Ted Coine November 7, 2011 at 9:40 am

Craig, this post has me all choked up. I just lost a friend to an accident a couple of weeks ago. He left a young daughter and a wife who is too young to be a widow. His passing made me think of whether or not I’m ready, which your post does as well. I can’t wait to watch Randy’s video tonight after work. But even before I do, your post has inspired me. Thank you for sharing!
Ted Coine recently posted..Stop Beating Yourself Up


Craig McBreen November 7, 2011 at 10:29 am

Hi Ted,

I can’t imagine someone not getting choked up while watching it. Sorry to hear about your friend. That’s the thing, we just don’t know what is around the corner, so it’s best to live your life like Randy chose to. If nothing else, treat people well and try to have a little humility. Amazing that he projected such a positive message. It inspired the heck out me, really.

Thanks for stopping by.
Craig McBreen recently posted..Stop looking for success and happiness


Betsy Cross November 7, 2011 at 9:59 am

Loved his “Last Lecture”! The quality of our lives really is a choice. Isn’t it? Doesn’t matter where you are, what you have, or who you know. It just matters that you live and live well.
Thanks for the reminder!


Craig McBreen November 7, 2011 at 10:31 am

Hi Betsy,

Yeah, it’s all about perspective, and we have that power within us. His message is kind of like a best practices manual for living.

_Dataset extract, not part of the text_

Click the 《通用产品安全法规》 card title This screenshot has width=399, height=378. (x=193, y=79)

Thanks for the nice comment.
Craig McBreen recently posted..Stop looking for success and happiness


Lori Gosselin November 7, 2011 at 10:55 am

Hi Craig, Hi Al!
I can’t watch the whole video – my brother-in-law is in this situation. It’s too close to home.
I think the significant thing for me is that he left a legacy. It reminds me of a quote to the effect that we shouldn’t be so concerned about bragging about our ancestors, but should concern ourselves, instead, with giving our descendants something to brag about. Leaving a worthwhile legacy for our children and grandchildren is as inspiring as it gets!
Lori Gosselin recently posted..What is the Soundtrack of Your Life?


Craig McBreen November 7, 2011 at 11:43 am

Hey Lori,

Yes, if it hits close to home it would be next to impossible to sit through. My father is in very poor health, so it hit me hard too and I had to watch it in segments. Also made me think how honest and humble my father was. The video is worth it for the lessons though. Yes, the legacy: for his family and a message that will touch so many.

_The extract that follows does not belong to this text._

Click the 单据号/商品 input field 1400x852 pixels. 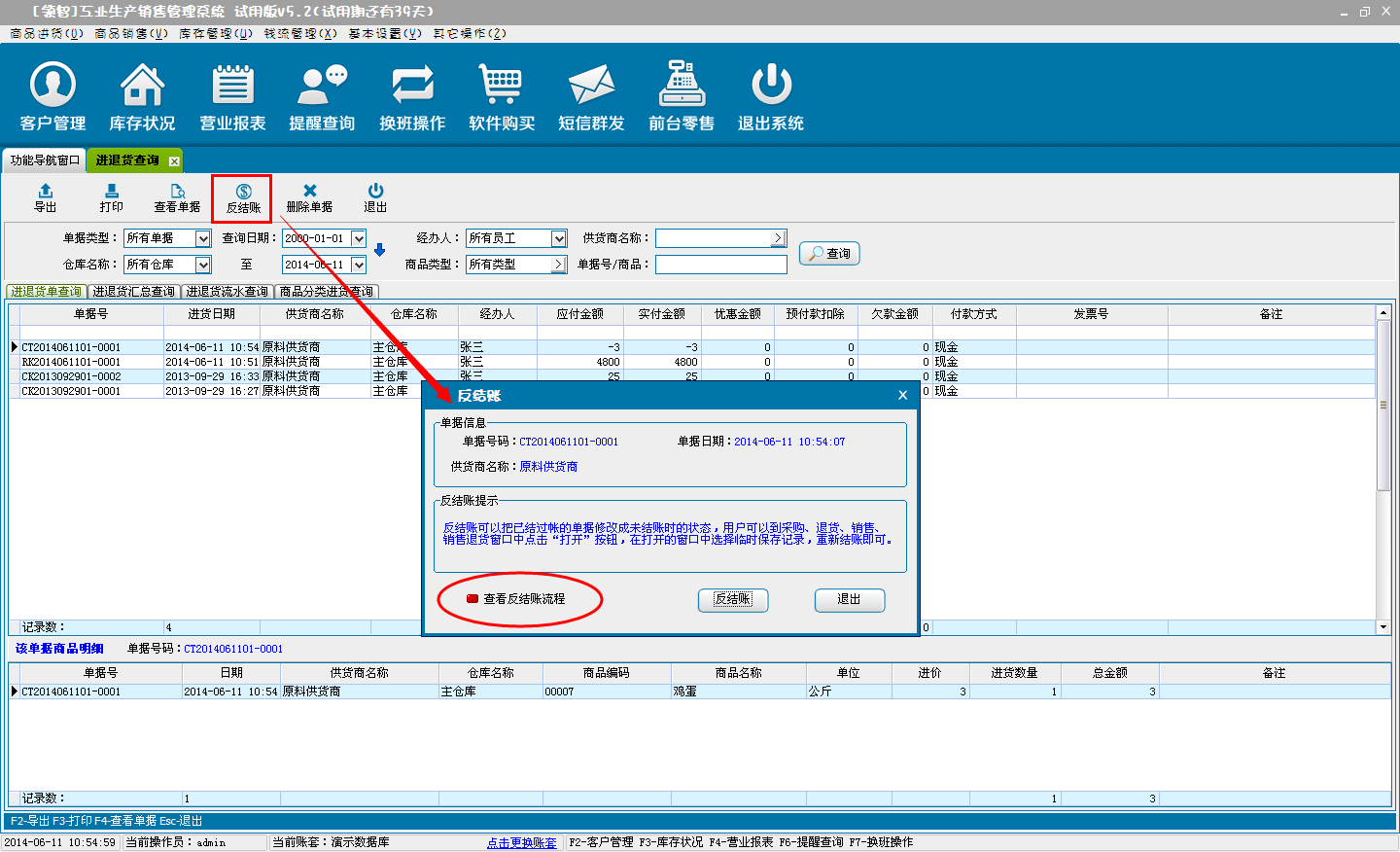[720, 265]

That’s a very good point, Lori. About less bragging and more doing. Thank you.
Craig McBreen recently posted..Stop looking for success and happiness


Bill Dorman November 7, 2011 at 12:01 pm

Ok Mr shameless plug; if you read my post then you definitely need to let me know about stuff like this now that I’m taking a laissez faire approach to my social activities.

I liked the “Do the right thing, and let karma take care of the rest, and dreams will come to you.” I am nowhere close to perfect, but I do try to do the right thing and I do thing I have some good karma around me. I fully expect for good things to happen………..

I have read Randy’s lecture and it is interesting to see what he feels is important when he knows it is ‘his time’. Whereas there are no truer words sometimes it is still difficult to make yourself slow down and truly live within the moment. My wife has read some of my posts where I talk about this, and she will call me out if I’m not doing it. Sometimes I need that….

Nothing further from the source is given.